* Task to complete: Count the lines in the listing that contain the word "height" with the same capitalization, and reply with only that number.

------------------------------------------------------------------------

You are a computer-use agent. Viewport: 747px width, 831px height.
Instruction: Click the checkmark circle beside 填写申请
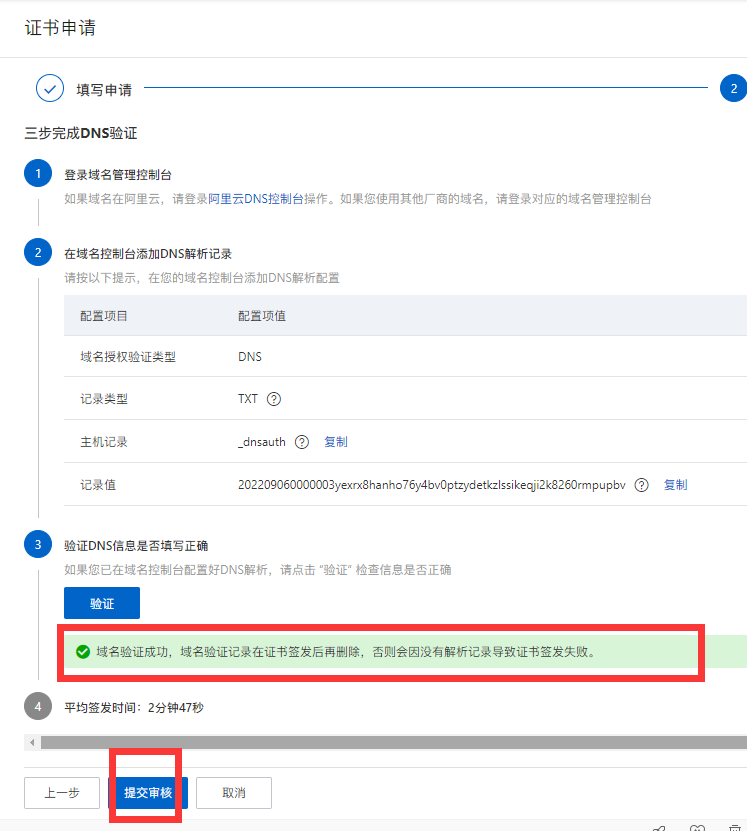click(x=50, y=89)
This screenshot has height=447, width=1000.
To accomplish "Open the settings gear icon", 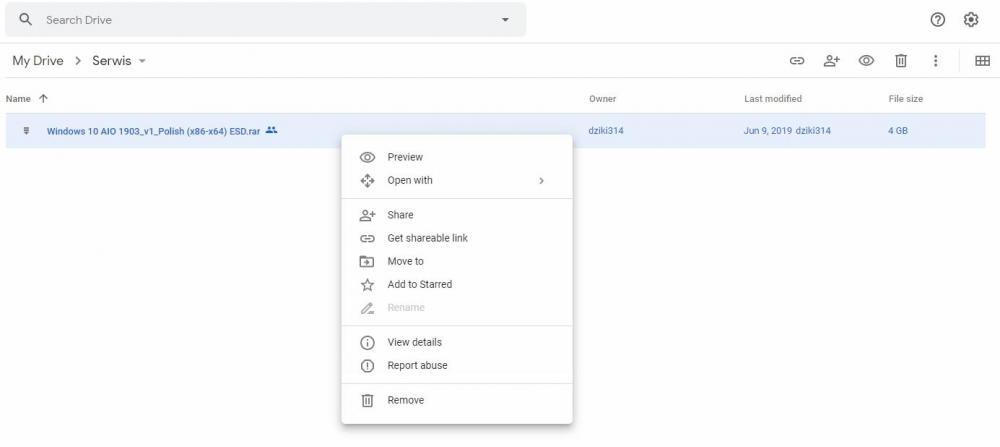I will pos(971,20).
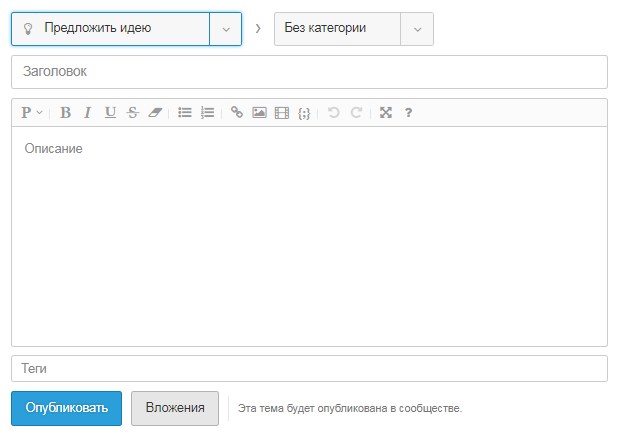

------------------------------------------------------------------------

* Solution to this task: 2